Torsional stiffness cannot be measured in the same (relatively) easy way that bending stiffness can be. And since it is entirely possible to have a structure that's quite rigid in bending without being very rigid at all in torsion, you can't even use bending stiffness to indicate much about torsional stiffness.


Having said that, the various brace offerings appear to provide more support in the lateral plane..vs the vertical plane, by virtue of their design.
Exactly.

Now keep in mind that both of those bending situations can be described in 2D, while torsion really needs to go 3D (i.e "out of the paper").


On paper, I would have thought that less flex in the vertical plane would be more beneficial... the car appears to have plenty of lateral strength.
Torsion is what you're interested in when it comes to suspension tuning - the part concerned with lateral load transfer and how that gets distributed (front to rear). That's because it's moments and rotations about the car's longitudinal axis (i.e. as seen in front view) that you're working with, and the chassis in torsion is simply a spring in series with the suspension roll resistances and the tire vertical stiffnesses. I'm good with ignoring effects due to bushing compliances here.

I suppose vertical bending stiffness does affect caster, and lateral bending stiffness perhaps *could* affect toe, but I think we can ignore those unless the car's chassis is already a wet noodle.

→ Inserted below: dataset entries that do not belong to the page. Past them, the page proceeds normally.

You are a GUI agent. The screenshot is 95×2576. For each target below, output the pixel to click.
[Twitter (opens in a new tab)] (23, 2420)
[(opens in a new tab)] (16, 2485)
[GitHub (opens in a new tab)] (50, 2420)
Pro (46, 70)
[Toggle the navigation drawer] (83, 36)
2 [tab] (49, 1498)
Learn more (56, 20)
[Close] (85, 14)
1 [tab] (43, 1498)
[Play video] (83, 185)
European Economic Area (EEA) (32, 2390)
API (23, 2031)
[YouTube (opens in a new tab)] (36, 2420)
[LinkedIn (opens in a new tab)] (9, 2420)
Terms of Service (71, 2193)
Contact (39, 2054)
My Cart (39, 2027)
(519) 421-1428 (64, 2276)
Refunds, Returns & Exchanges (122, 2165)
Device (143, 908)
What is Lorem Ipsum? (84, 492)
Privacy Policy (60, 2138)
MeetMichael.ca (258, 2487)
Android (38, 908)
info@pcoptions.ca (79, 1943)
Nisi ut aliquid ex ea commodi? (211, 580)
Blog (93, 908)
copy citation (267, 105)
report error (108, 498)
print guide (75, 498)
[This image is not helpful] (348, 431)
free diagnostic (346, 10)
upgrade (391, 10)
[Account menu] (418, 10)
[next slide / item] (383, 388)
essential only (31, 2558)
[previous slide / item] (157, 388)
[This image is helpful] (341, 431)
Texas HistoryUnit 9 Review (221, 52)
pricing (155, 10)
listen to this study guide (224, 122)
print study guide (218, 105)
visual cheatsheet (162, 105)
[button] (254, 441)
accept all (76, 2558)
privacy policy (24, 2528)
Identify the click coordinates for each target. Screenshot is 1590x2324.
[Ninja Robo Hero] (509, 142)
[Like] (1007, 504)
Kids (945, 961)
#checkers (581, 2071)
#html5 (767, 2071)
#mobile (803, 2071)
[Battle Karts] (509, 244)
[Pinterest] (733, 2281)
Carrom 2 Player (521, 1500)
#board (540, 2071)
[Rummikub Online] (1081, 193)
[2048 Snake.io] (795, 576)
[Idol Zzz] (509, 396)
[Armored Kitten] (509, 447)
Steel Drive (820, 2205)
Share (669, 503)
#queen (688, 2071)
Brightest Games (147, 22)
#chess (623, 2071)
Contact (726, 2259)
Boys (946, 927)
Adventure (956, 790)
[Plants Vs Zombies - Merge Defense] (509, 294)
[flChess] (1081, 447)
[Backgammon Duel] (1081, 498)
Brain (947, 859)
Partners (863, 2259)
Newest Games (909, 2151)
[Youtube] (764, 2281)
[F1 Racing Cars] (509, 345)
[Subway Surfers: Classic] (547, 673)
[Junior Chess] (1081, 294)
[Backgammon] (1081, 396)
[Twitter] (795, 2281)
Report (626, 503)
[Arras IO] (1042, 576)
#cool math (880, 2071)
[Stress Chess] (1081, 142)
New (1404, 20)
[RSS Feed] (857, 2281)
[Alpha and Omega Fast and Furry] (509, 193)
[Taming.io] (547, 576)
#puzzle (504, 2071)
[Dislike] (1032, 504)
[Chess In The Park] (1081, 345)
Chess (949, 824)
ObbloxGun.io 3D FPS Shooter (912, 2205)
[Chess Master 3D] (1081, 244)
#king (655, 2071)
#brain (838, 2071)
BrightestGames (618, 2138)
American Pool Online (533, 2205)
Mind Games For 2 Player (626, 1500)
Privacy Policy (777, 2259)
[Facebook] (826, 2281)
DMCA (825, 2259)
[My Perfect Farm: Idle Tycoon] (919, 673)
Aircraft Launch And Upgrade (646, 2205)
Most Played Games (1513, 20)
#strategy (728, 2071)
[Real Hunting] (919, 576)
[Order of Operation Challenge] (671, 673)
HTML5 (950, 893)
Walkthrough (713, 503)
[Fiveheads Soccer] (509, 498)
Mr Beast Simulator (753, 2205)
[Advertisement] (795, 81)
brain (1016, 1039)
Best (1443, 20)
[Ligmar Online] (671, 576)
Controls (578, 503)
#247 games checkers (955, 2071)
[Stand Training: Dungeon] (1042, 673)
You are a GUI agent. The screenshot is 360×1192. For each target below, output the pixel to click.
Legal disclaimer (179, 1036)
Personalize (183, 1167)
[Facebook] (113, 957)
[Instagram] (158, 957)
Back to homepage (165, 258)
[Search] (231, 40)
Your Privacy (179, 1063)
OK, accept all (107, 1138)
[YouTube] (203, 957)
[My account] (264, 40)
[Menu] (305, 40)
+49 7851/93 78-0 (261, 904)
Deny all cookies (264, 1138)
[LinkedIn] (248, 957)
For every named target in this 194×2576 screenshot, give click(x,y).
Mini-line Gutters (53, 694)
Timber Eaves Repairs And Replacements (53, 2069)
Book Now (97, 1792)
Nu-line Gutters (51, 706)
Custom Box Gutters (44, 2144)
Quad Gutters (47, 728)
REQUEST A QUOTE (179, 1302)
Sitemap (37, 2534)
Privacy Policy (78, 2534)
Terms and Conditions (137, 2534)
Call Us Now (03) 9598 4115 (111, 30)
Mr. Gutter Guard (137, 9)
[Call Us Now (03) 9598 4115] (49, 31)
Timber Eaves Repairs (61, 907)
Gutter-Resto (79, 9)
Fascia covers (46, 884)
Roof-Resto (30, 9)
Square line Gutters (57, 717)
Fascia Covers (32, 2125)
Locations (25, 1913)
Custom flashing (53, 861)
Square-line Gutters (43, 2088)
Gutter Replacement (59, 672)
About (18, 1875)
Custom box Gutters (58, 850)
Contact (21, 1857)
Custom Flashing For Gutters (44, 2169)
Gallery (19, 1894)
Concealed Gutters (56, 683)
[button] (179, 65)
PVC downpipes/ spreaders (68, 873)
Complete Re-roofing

I actually stumbled across a list of vehicle torsional stiffnesses. Unless indicated otherwise, numbers are in Nm/deg.

Ford
Ford Fiesta 3-door (3rd gen, 1989 – 1997) 6,500
Ford Focus 3-door 19,600
Ford Focus 5-door 17,900
Ford Fusion (2010 – 2012) 17,453 (1,000 kNm/rad)
Ford Fusion (2013 – ) 19,286 (1,105 kNm/rad)
Ford GT 27,100
Ford GT40 MkI 17,000
Ford Maverick 4,400
Ford Mustang 2003 16,000
Ford Mustang 2005 21,000 . . . . . . . . . 15,500 ft*lb/deg approximately
Ford Mustang Convertible (2003) 4,800 . . . . . . . . . 3,540 ft*lb/deg approximately
Ford Mustang Convertible (2005) 9,500 . . . . . . . . . 7,000 ft*lb/deg approximately



It should be obvious that adding most any sort of bracing to something like a Fiesta, Maverick, or any convertible will yield far greater improvements than adding the same or comparable stiffening to an S197 coupe. Even the 2003 coupe stands to gain greater benefit from any given amount of added bracing than an S197 coupe.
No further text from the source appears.